::: Available data

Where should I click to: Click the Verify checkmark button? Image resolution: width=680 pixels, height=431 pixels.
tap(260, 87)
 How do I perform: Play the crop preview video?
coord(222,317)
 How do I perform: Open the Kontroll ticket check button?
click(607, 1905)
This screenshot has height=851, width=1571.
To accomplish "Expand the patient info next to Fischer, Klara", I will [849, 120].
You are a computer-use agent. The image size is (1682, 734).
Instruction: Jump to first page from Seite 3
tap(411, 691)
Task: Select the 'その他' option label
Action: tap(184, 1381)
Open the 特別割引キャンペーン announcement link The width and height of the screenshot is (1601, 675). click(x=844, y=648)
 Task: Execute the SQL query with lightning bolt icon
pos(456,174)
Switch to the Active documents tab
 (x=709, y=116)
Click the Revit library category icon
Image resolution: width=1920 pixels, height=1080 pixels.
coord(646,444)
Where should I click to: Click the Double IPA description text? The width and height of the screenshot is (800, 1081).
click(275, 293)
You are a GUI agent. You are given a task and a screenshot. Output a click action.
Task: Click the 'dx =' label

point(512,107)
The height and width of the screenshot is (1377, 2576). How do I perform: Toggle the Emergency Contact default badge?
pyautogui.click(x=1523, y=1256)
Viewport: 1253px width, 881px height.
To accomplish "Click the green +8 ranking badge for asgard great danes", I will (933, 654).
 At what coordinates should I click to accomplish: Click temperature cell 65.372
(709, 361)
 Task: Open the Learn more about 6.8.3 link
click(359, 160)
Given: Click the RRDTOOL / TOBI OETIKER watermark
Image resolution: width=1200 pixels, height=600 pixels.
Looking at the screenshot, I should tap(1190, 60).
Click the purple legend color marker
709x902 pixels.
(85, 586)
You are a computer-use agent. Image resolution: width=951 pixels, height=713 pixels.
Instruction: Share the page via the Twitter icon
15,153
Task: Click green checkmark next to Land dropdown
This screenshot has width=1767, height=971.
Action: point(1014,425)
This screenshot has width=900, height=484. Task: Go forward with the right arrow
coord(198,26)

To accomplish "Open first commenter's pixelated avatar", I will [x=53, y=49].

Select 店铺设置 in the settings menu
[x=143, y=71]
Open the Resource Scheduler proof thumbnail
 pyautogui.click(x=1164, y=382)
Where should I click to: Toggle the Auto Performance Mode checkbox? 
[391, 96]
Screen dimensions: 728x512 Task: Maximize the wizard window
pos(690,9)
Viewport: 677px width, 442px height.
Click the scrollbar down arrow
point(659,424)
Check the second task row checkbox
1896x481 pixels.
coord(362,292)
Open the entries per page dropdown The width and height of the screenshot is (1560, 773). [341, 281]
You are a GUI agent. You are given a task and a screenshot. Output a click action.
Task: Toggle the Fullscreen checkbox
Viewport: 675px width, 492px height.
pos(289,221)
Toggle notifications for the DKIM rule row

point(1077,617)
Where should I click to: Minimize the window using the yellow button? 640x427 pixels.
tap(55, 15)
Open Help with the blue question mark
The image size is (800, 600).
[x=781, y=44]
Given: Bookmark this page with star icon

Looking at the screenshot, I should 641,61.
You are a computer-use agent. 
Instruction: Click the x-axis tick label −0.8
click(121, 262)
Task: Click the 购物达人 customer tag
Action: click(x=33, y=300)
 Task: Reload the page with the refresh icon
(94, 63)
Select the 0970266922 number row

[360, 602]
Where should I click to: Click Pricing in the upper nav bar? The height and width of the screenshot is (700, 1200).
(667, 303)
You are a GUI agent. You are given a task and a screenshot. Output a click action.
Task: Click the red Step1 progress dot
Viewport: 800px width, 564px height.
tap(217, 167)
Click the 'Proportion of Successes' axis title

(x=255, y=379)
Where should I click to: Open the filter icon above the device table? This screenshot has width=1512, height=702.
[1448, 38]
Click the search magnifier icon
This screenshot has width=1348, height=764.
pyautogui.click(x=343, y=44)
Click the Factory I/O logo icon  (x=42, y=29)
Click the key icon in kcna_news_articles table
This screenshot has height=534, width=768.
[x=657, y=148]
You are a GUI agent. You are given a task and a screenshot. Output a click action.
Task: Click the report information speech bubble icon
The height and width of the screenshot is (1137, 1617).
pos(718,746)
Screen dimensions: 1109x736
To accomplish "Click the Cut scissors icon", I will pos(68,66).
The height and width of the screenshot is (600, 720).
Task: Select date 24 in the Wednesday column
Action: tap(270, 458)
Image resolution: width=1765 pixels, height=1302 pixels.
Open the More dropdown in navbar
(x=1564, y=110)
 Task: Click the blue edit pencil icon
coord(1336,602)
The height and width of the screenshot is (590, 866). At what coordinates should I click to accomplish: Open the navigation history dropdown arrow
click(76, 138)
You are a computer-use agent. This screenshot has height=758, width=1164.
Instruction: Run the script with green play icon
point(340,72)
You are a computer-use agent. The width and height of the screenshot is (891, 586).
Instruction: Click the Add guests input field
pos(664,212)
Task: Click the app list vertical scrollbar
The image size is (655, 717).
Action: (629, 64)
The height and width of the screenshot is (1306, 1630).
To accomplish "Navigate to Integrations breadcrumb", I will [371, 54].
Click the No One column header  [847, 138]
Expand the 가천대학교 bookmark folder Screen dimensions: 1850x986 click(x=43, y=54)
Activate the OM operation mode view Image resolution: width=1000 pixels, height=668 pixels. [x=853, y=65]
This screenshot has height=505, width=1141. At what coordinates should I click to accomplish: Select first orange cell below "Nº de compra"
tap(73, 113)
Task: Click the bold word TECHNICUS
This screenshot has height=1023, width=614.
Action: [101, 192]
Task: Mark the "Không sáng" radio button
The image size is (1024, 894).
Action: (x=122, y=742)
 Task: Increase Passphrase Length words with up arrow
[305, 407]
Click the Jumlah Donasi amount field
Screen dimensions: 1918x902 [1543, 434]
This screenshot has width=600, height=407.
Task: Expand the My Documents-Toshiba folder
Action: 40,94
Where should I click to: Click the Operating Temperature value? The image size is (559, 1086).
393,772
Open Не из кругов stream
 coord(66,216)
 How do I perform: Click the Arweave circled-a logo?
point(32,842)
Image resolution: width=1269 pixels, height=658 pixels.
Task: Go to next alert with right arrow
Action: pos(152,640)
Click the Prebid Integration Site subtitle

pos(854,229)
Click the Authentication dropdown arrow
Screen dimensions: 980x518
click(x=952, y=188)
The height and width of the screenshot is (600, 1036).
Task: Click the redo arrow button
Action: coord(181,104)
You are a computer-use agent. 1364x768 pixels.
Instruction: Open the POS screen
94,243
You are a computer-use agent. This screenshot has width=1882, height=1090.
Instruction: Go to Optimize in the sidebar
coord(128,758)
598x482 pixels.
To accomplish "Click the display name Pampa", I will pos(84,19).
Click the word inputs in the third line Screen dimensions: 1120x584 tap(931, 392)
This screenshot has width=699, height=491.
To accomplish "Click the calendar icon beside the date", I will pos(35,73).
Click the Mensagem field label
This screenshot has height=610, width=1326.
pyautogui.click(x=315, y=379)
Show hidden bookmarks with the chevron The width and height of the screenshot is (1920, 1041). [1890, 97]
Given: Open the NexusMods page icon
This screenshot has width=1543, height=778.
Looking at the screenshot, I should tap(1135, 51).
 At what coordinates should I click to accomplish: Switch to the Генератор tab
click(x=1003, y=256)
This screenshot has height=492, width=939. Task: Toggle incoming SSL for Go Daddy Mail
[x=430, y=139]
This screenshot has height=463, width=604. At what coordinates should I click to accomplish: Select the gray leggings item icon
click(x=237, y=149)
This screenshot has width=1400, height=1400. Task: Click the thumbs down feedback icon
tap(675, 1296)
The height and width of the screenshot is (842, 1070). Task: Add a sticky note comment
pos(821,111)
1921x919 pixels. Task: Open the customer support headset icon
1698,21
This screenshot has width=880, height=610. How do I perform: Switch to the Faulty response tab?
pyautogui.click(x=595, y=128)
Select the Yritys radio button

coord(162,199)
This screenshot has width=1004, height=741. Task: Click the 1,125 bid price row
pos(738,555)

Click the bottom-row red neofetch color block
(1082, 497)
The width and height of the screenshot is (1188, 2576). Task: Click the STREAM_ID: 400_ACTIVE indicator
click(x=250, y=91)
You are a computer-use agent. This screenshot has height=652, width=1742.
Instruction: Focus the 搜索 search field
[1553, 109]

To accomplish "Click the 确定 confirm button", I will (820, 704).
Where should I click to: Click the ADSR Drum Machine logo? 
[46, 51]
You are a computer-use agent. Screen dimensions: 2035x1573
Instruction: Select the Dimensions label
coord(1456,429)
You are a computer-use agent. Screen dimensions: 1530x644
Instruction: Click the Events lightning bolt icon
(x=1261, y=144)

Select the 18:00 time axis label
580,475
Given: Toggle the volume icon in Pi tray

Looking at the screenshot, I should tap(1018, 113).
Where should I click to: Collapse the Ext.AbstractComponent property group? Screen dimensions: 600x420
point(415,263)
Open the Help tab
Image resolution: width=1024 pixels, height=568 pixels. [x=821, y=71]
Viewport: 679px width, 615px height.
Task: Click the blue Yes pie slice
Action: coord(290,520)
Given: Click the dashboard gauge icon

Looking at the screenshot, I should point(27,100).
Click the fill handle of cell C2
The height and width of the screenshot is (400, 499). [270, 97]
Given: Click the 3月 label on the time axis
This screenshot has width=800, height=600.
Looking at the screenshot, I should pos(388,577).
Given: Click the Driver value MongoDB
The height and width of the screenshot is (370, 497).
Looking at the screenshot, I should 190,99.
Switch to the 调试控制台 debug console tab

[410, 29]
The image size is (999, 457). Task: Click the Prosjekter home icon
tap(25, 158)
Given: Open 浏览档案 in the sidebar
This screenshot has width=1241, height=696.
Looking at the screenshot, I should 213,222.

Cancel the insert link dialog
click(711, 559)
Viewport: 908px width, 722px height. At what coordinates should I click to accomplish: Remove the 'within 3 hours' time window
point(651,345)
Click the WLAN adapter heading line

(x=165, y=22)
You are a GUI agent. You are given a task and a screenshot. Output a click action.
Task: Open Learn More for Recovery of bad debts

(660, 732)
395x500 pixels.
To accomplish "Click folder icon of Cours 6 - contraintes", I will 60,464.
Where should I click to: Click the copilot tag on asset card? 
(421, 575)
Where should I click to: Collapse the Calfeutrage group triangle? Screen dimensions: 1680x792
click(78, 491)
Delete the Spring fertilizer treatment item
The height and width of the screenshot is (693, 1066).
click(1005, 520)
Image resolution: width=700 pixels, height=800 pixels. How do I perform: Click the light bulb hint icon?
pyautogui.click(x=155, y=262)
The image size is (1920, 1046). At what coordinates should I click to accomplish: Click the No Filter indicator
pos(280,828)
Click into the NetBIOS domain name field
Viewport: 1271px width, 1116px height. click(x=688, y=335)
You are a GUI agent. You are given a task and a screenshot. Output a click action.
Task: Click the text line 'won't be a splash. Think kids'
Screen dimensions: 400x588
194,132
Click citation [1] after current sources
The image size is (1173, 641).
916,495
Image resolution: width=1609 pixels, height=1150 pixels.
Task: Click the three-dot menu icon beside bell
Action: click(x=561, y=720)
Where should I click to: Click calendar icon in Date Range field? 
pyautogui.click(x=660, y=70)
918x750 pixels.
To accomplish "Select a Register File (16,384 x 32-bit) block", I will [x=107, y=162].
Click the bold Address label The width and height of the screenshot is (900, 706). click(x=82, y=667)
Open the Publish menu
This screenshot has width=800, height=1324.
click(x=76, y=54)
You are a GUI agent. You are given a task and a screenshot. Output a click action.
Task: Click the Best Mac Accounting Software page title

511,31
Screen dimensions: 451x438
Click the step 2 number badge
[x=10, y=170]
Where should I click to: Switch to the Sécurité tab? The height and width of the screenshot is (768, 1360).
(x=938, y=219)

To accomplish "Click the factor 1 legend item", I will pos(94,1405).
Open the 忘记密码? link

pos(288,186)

::::::

Find the line with "Image resolution: width=1200" in the entries above. Retype it and each line after it, exactly, through the line with "Open the entries", and stop there.

Image resolution: width=1200 pixels, height=600 pixels.
Looking at the screenshot, I should tap(1190, 60).
Click the purple legend color marker
709x902 pixels.
(85, 586)
You are a computer-use agent. Image resolution: width=951 pixels, height=713 pixels.
Instruction: Share the page via the Twitter icon
15,153
Task: Click green checkmark next to Land dropdown
This screenshot has width=1767, height=971.
Action: point(1014,425)
This screenshot has width=900, height=484. Task: Go forward with the right arrow
coord(198,26)

To accomplish "Open first commenter's pixelated avatar", I will [x=53, y=49].

Select 店铺设置 in the settings menu
[x=143, y=71]
Open the Resource Scheduler proof thumbnail
 pyautogui.click(x=1164, y=382)
Where should I click to: Toggle the Auto Performance Mode checkbox? 
[391, 96]
Screen dimensions: 728x512 Task: Maximize the wizard window
pos(690,9)
Viewport: 677px width, 442px height.
Click the scrollbar down arrow
point(659,424)
Check the second task row checkbox
1896x481 pixels.
coord(362,292)
Open the entries per page dropdown The width and height of the screenshot is (1560, 773). [341, 281]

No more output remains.